Record set: Begin
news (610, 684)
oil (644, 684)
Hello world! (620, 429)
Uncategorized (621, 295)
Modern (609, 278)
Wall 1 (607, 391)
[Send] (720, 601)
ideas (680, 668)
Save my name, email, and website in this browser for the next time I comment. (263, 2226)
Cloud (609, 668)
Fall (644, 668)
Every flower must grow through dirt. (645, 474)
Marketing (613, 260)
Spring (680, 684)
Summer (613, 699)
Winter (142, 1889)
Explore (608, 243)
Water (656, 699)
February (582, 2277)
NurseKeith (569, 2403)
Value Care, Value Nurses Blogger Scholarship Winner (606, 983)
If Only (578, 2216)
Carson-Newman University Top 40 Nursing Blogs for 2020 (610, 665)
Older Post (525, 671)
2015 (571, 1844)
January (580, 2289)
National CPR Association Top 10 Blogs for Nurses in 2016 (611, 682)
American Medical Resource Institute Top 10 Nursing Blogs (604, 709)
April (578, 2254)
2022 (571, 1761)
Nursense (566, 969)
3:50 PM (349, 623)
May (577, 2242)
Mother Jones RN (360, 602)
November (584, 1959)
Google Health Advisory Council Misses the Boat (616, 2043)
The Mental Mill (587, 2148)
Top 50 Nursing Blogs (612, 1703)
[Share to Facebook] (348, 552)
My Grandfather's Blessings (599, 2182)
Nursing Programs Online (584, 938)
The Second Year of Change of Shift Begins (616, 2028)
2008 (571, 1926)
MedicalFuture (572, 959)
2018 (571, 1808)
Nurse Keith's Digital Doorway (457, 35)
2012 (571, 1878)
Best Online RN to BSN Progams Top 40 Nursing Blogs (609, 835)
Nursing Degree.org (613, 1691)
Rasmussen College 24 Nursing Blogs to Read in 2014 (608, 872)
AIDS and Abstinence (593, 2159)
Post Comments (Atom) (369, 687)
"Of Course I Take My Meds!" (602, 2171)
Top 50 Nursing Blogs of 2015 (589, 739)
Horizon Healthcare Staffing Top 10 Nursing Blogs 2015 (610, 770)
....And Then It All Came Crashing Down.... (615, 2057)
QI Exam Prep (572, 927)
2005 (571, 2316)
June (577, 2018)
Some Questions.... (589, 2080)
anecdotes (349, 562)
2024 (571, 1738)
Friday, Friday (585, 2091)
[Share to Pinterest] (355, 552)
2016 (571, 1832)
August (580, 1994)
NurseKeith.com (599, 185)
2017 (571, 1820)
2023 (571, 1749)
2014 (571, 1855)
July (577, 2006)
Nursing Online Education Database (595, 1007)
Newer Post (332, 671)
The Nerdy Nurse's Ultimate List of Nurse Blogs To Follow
Record set: End
Work to be completed => Scan the data above and report each line in which "Nurses" is present.

Output for this exercise =>
Value Care, Value Nurses Blogger Scholarship Winner (606, 983)
National CPR Association Top 10 Blogs for Nurses in 2016 (611, 682)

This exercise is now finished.